Vallejo et al. [22], in a more recent study, examined the modulated expression of pain regulatory genes following the induction of spared sciatic nerve injury pain model in rat, treated with PRF therapy. Many of these genes returned to control values in each of these tissues: sciatic nerve, ipsilateral L5 dorsal root ganglia and spinal cord.
In 2008, Sluijter [15] published an article on intra-articular PRF applied to both small and large joints. The author postulated two different mechanisms of action: one acting on the nerves innervating small joints, and the other a possible effect of the electric field on the immune system. In this way, PRF could have an anti-inflammatory effect which would account for its possible efficiency on the largest joints.
If the mechanism of action of PRF has not been fully defined, there is even less data regarding its efficacy. In an article criticizing PRF [23], the author claimed that applying PRF instead of CRF means changing a technique whose efficiency has been proved for one with no proven benefit.
There are few randomized studies about PRF efficacy. Van Zundert et al. [24] applied PRF to cervical DRG in patients with chronic cervical pain. Of a total sample of 23 patients, PRF was applied to the cervical DRG in 11 patients, while the remaining 12 patients were treated with a needle of similar characteristics containing a placebo. The difference in the results was noticeable after three months: 82% of the group treated with PRF experienced a reduction in pain of over 50%, compared with 25% in the placebo group; after 6 months, those treated with PRF showed a significant reduction in pain medication. No complications were observed. Recently, Gofeld et al. [25] published a randomized double-blind trial of pulsed radiofrequency of supraescapular nerve to treat chronic shoulder pain. Considering limitations of the study design, PRF seems to be more effective than lidocaine injection alone.
Numerous works have been published describing clinical cases and clinical case series of PRF applied to different nerves and peripheral ganglions for the treatment of chronic pain [10-15]. None of these cases have reported negative effects. The period during which pain continues to decline seems to range from two to 30 months, with a mean duration of 9.2 months [12].
Other advantages of PRF are that the treatment may be repeated if pain reappears, as the technique is neuromodulating, only minimally destructive [9,20], and selective for nocicetive fibers (C and A-δ).
PRF’s most relevant limitation continues to be the incomplete knowledge of its mechanism of action and the lack of randomized studies that support its efficacy.

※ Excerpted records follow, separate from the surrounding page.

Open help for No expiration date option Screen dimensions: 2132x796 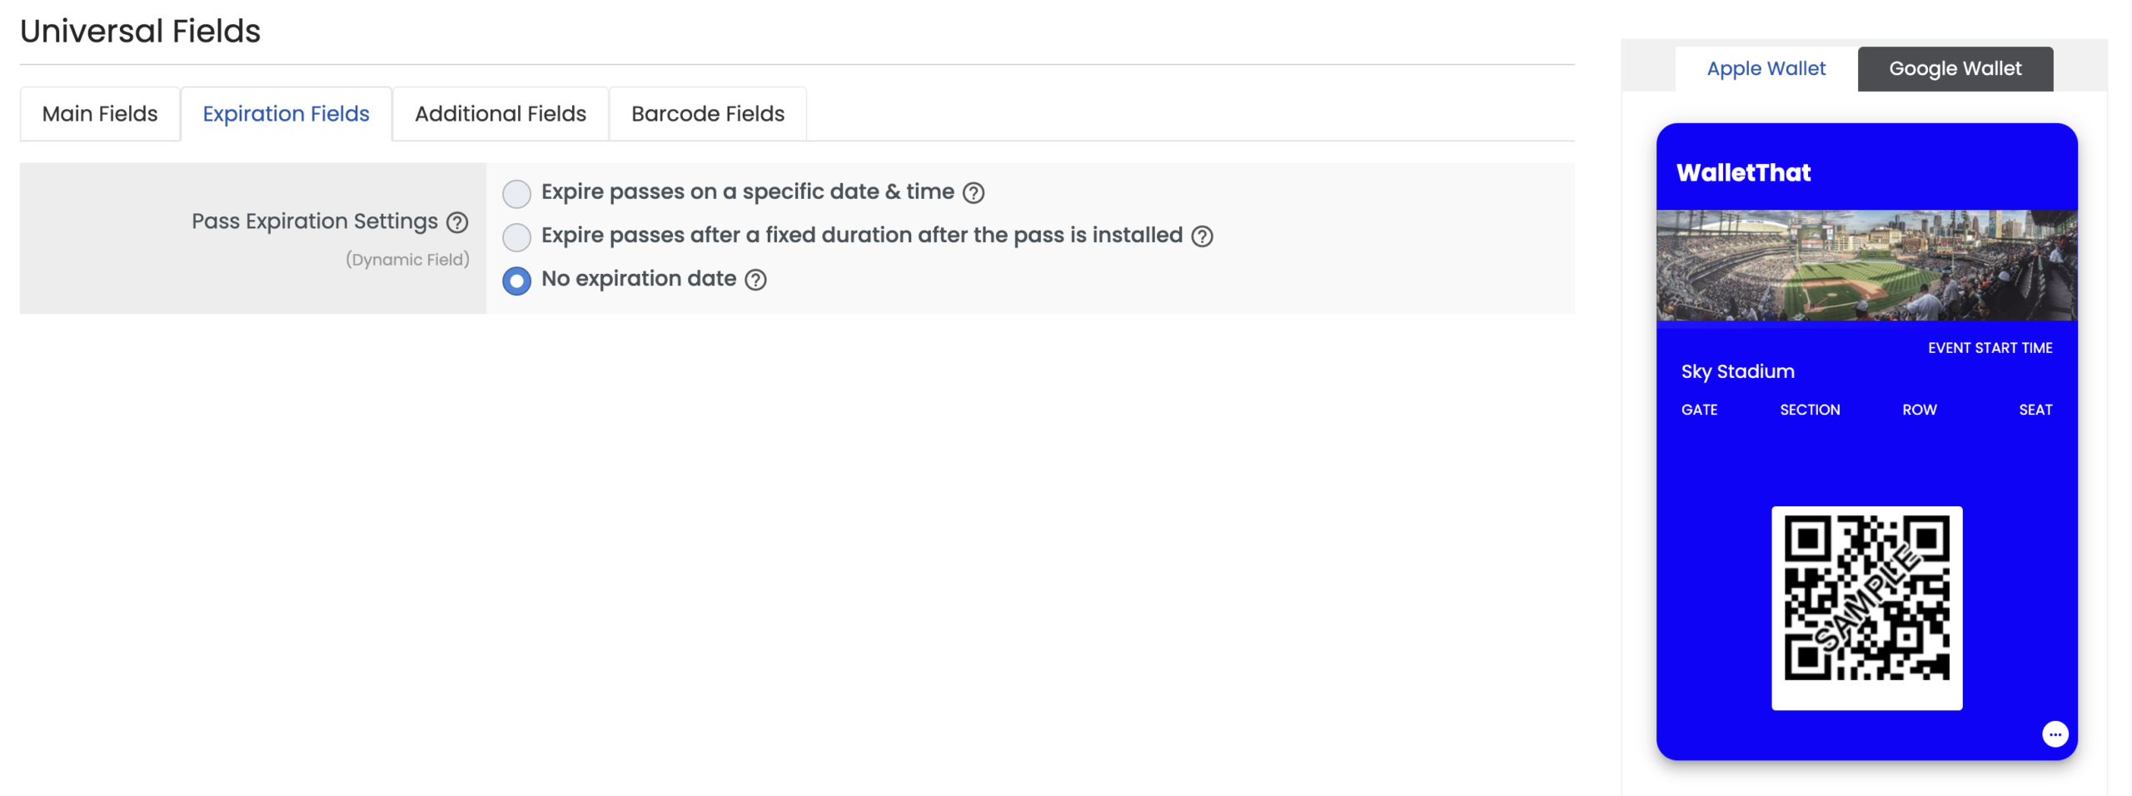(x=755, y=281)
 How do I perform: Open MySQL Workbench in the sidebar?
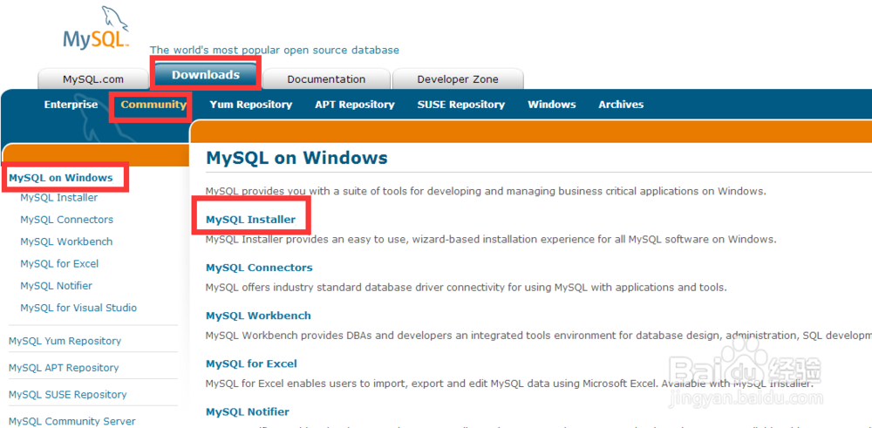click(66, 241)
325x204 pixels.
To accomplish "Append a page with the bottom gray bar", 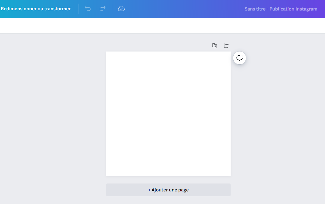I will pos(168,190).
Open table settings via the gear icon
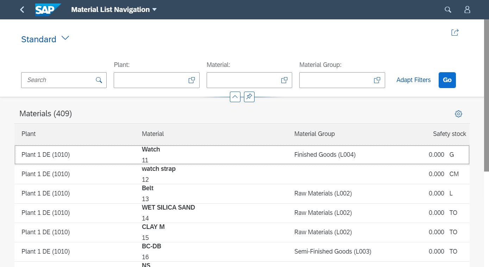Image resolution: width=489 pixels, height=267 pixels. pyautogui.click(x=458, y=114)
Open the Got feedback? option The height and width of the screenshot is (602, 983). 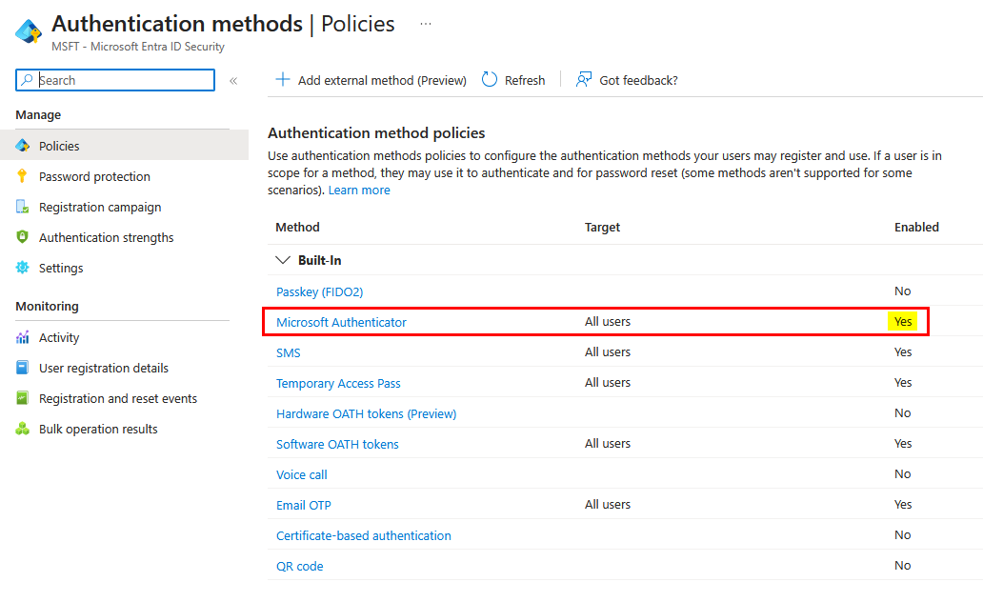click(627, 80)
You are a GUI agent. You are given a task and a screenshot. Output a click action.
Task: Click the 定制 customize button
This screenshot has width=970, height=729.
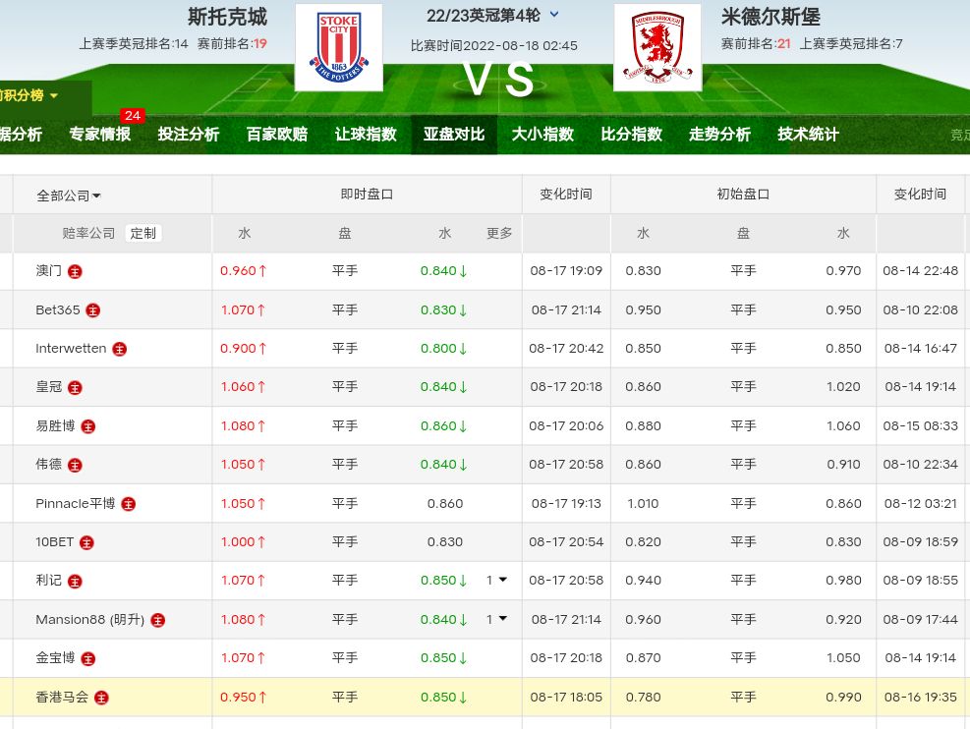143,233
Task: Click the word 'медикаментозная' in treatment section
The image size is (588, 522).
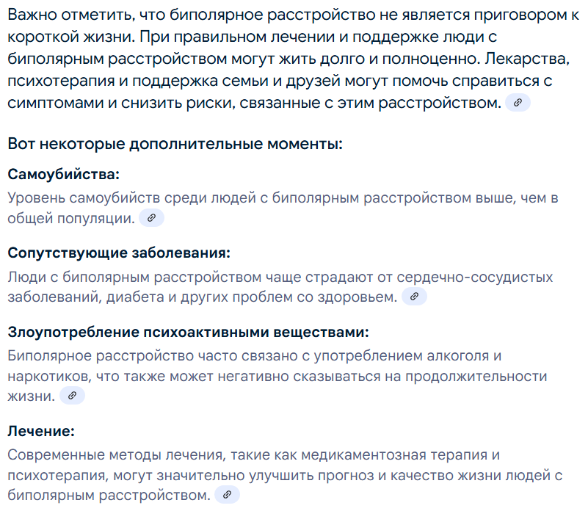Action: coord(363,455)
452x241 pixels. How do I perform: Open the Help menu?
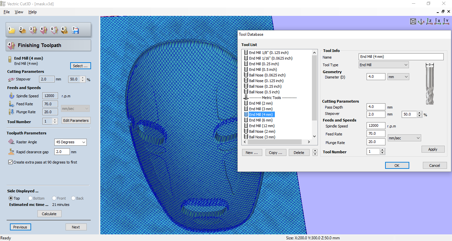coord(32,12)
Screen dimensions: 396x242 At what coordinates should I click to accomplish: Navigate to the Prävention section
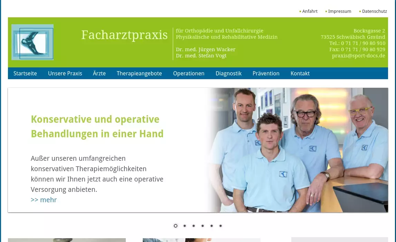coord(266,73)
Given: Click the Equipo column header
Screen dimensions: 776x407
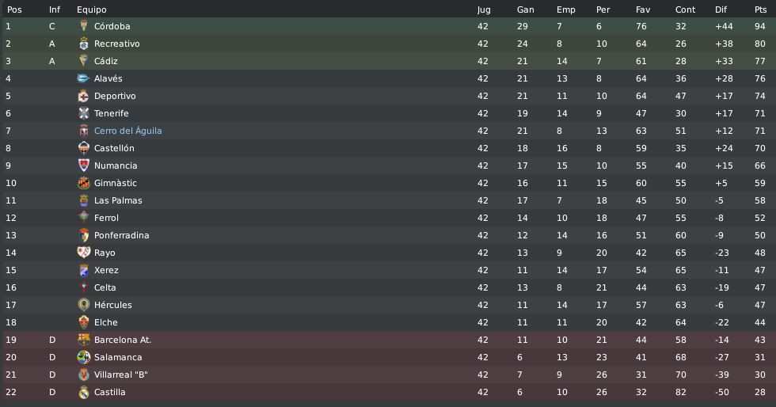Looking at the screenshot, I should pyautogui.click(x=92, y=10).

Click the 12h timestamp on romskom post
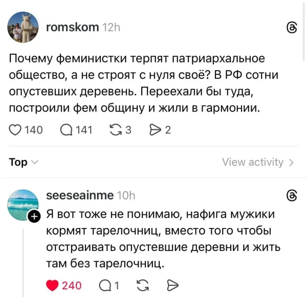pyautogui.click(x=111, y=27)
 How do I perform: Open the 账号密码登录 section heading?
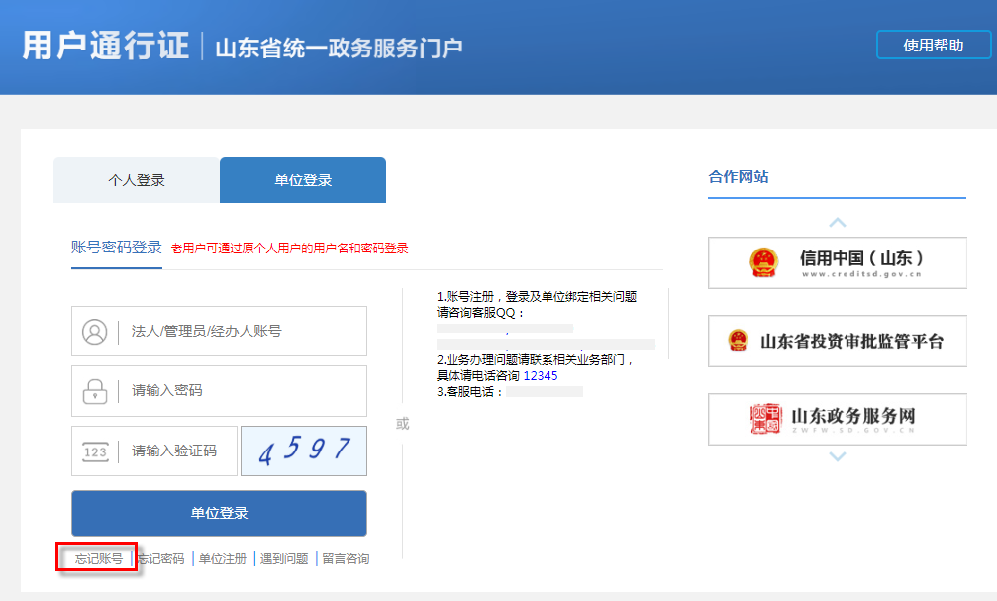[x=116, y=247]
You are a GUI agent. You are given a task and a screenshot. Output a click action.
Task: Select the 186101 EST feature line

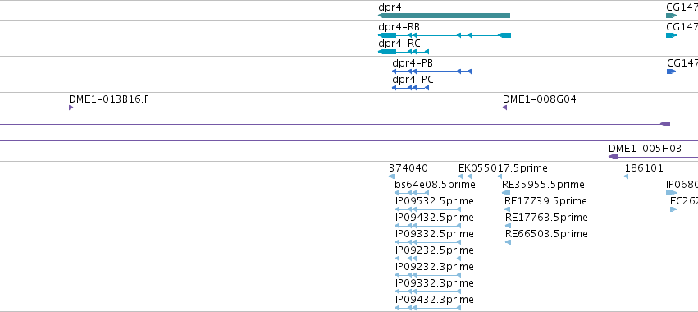tap(661, 177)

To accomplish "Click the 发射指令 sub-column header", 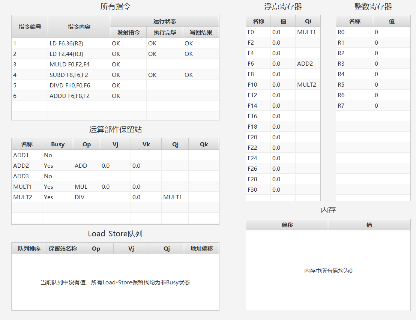I will click(x=128, y=32).
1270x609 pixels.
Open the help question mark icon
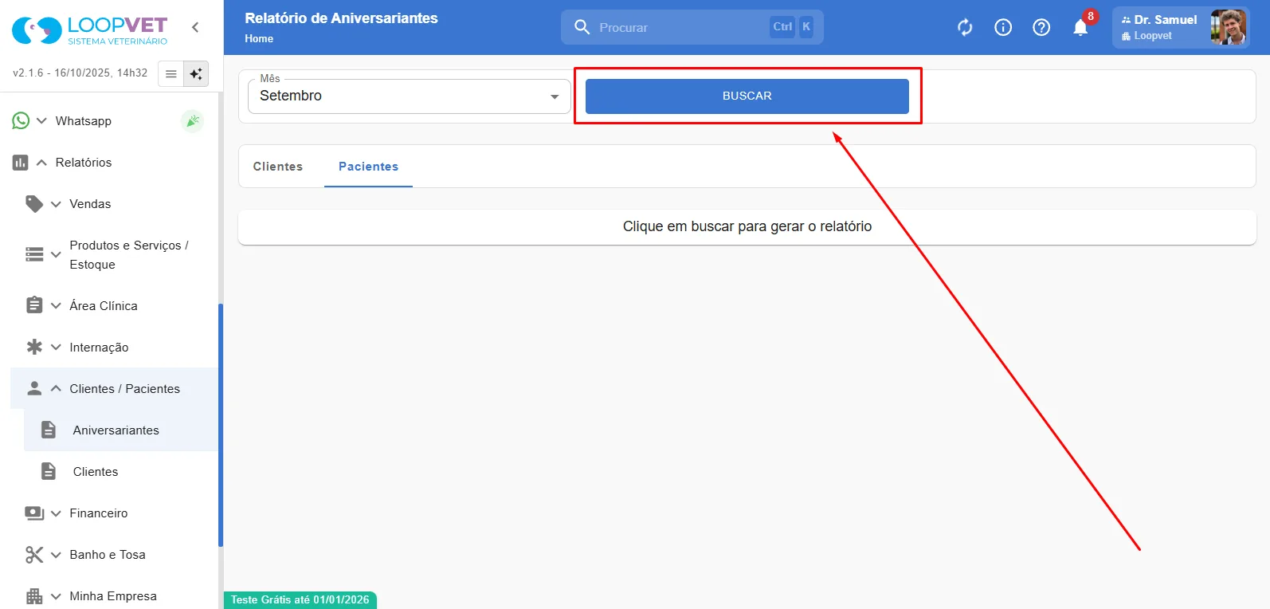click(1041, 28)
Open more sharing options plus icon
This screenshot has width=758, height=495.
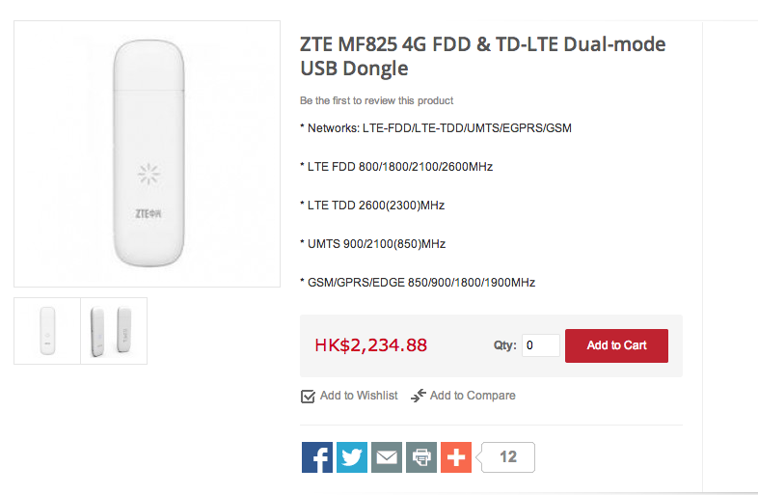(x=456, y=457)
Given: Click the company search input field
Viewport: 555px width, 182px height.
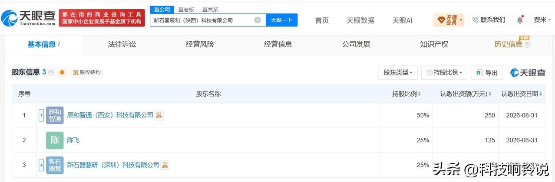Looking at the screenshot, I should [x=202, y=20].
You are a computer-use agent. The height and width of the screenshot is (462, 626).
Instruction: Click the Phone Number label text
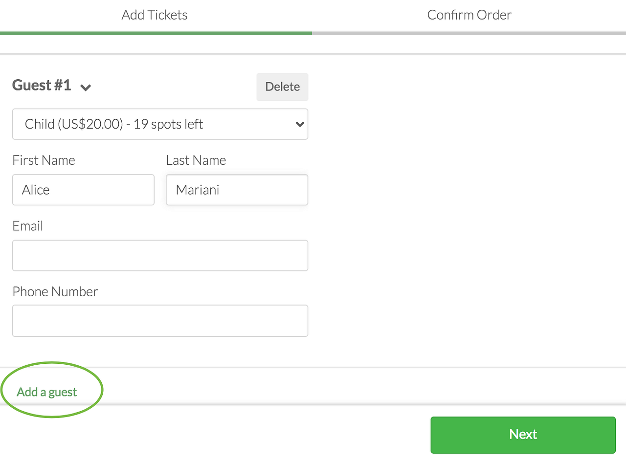point(55,291)
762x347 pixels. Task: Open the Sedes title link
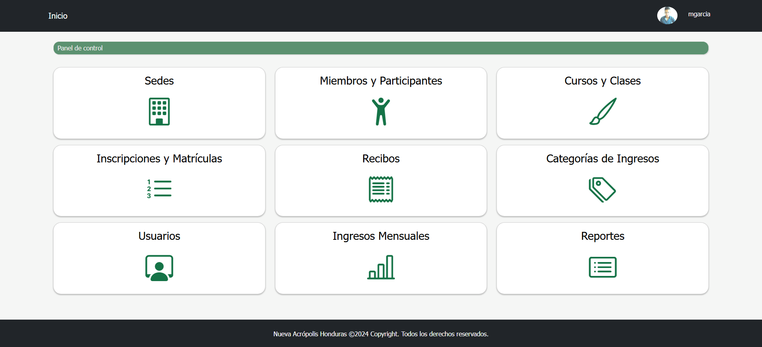point(159,81)
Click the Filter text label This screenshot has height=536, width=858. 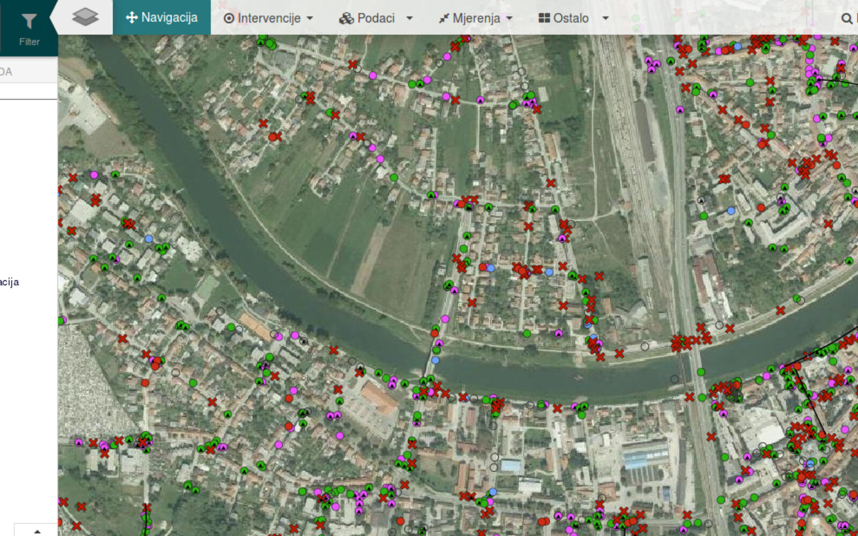pyautogui.click(x=29, y=42)
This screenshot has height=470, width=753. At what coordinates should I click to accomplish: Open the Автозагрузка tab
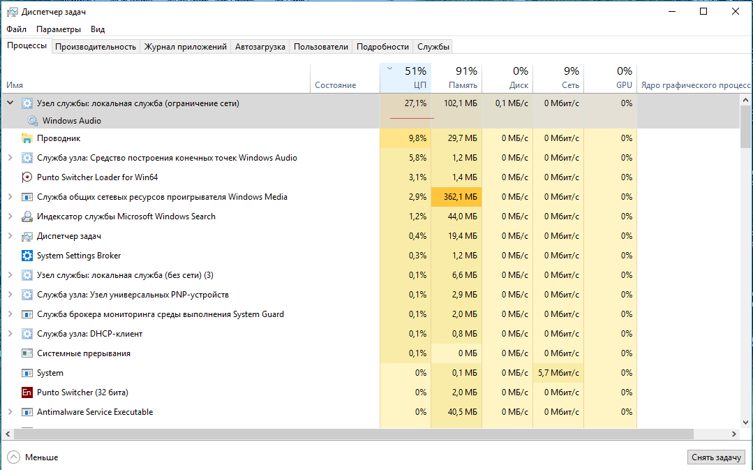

The present study set out to evaluate PRF efficacy in terms of two mechanisms of action: neuromodulation and its possible antiinflammatory effect. The study suffered an important limitation in that the patients sample was not large enough to reach firm conclusions but nevertheless, the results for the efficacy of PRF for the parameters assessed are statistically significant in favor of PRF application to the nerves most seriously affected by lateral epicondylitis.
Conclusions
Based on the results of the present study with a limited sample size, it may be concluded that the use of pulsed radiofrequency on the nerves innervating the epicondyle is effective in the middle and long term. The reduction in pain helped the recovery of strength, and these improvements contributed to an earlier return to work among patients on sick leave.
There was a slight improvement to muscular targets resulting from PRF treatment but these did not reach statistical significance. In no case were negative effects observed.